Kaufmann fehlt bei Cottbuser Auswärtsspiel in Münster

Energie: Benschneider gibt den Mahner

Roland Benschneider

Ein zufriedener Blick sieht anders aus: Energies Sportlicher Leiter Roland Benschneider. imago

Nach dem Schlusspfiff gegen Dresden stand Stefan Krämer ziemlich ratlos da. Auf das Warum für die Pleite hatte der Energie-Trainer zunächst keine passende Antwort parat: "Ich bin mir nicht ganz sicher, ob die Mannschaft etwas Falsches getrunken hat - sie wirkte wie gelähmt."

Und tatsächlich: Die Lausitzer wirkten saft- und ideenlos, überließen den Gästen zu viele Räume, fanden kaum in die Zweikämpfe und waren nicht nur in den entscheidenden Momenten meist einen Schritt zu spät. "Die Gegentore", monierte Krämer, "sind durch unser Fehlverhalten begünstigt worden."

Nun gilt es für Cottbus, die bittere Niederlage möglichst schnell abzuhaken. Da kommt die englische Woche mit der Partie in Münster nicht ungelegen. Möhrle: "Zum Glück bleibt nicht viel Zeit, groß nachzudenken."

Ganz so einfach macht es sich Benschneider nicht. Der Sportliche Leiter hob den Zeigefinger und mahnte: "Die Jungs haben hoffentlich begriffen, dass es in der 3. Liga nicht so einfach ist." Ob dem so ist, können die Spieler heute Abend zeigen.
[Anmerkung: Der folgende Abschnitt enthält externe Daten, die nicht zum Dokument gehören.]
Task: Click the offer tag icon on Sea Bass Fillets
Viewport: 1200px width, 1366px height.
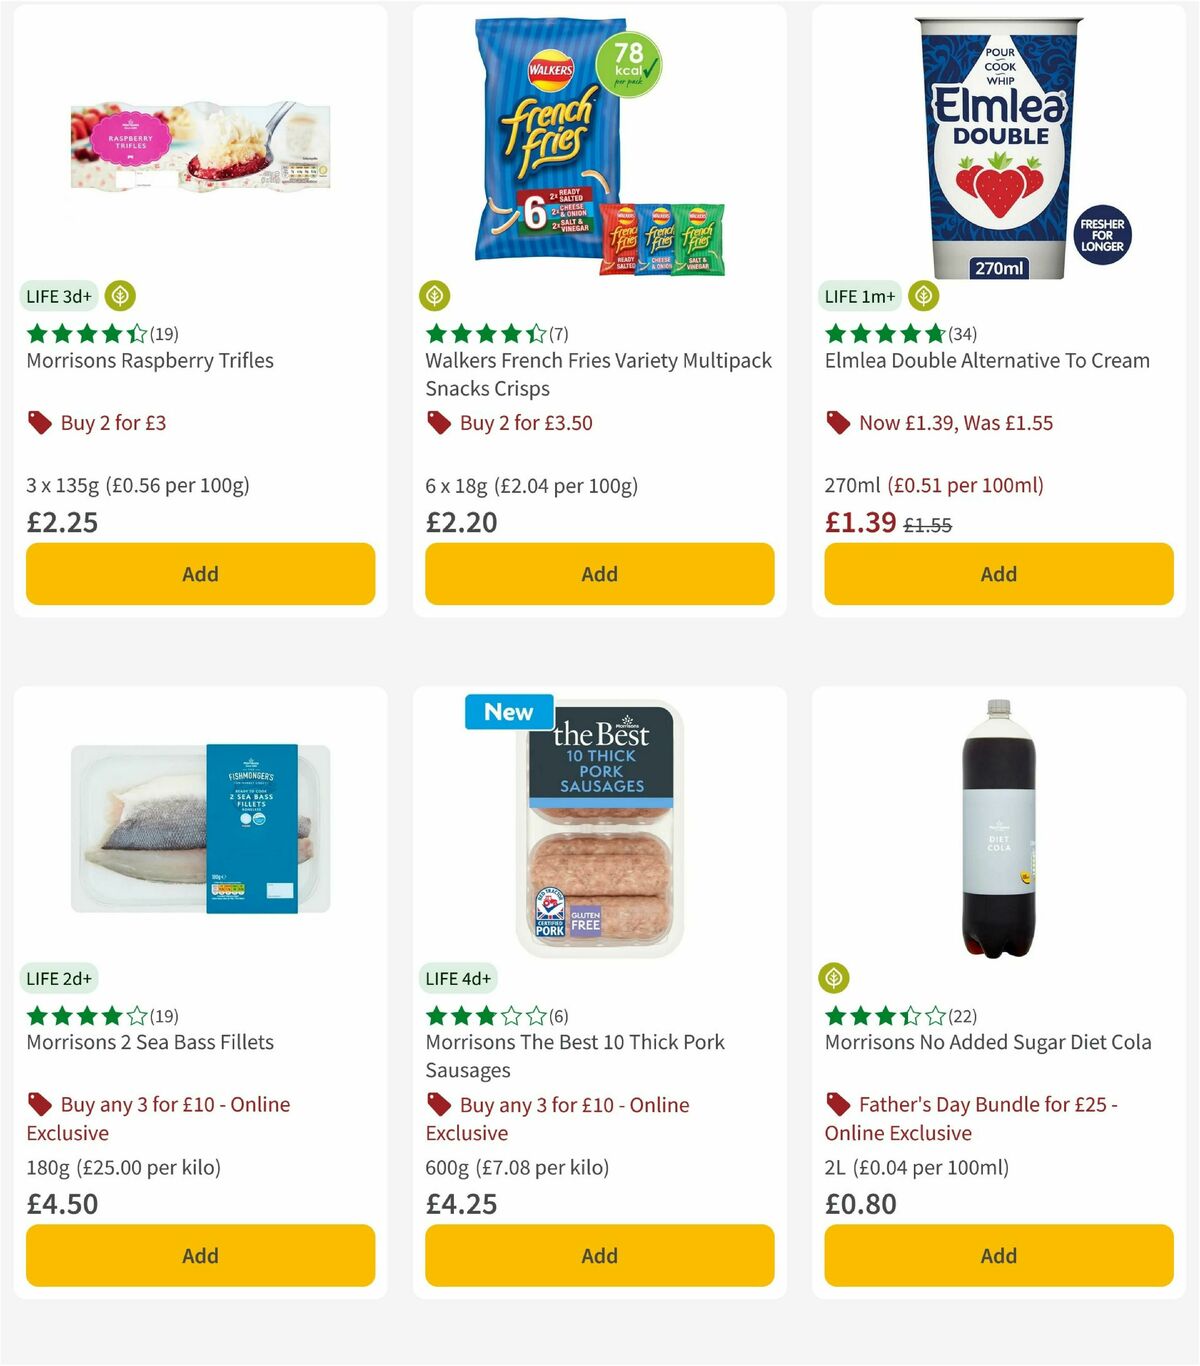Action: pyautogui.click(x=40, y=1104)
Krämer: "Das ist sehr ärgerlich"

Allerdings nicht alle. Leonhard Kaufmann, Torschütze gegen Dresden, brach das Training am Dienstagvormittag ab. "Die alte Oberschenkelverletzung ist wieder aufgebrochen. Das ist sehr ärgerlich", kommentierte Coach Krämer, "ich hoffe es ist nichts Schlimmes, es hat unter diesen Umständen aber keinen Sinn Leo mitzunehmen." Für den Mittelfeldspieler rückt Anton Makarenko nach auskurierter Krankheit wieder ins Aufgebot.